Cumhuriyetçiliğin ön plana çıkacağı bir Mansur Yavaş veya Merkez siyasetine yön verebilecek potansiyele sahip bir Ekrem İmamoğlu stratejisi izlenseydi, bugün iktidar net bir şekilde el değiştirmişti. Oysa Kılıçdaroğlu üzerinden Avrupai tarzda bir demokrasi stratejisi dayatıldı ve propagandası çok kötü yönetilerek seçim kaybedildi.
Son dönemini otoriter bir popülizme yani ‘’reis’’ kültüne adapte eden iktidar ise gün geçtikçe büyüyen ve seçim sonucunu değiştirebilecek bu yeni seçmen kitlesi karşısında erimeye devam ediyordu.

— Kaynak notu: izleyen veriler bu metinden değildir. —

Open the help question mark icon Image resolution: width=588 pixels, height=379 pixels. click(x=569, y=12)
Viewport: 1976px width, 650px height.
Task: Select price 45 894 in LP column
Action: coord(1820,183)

Nitekim Ak Parti’nin 2002 seçimlerine yakın aldığı oy bunun en önemli göstergesi oldu.
İktidar partisinin ‘’Yeni Cumhuriyetçi Merkez’’ idealini ne kadar benimsediğini ve bunda ne kadar istekli olduğunu bu günlerde pek bilemeyeceğiz ama ekonominin değiştiremediği siyasi toplu durum yoktur, ona eminiz.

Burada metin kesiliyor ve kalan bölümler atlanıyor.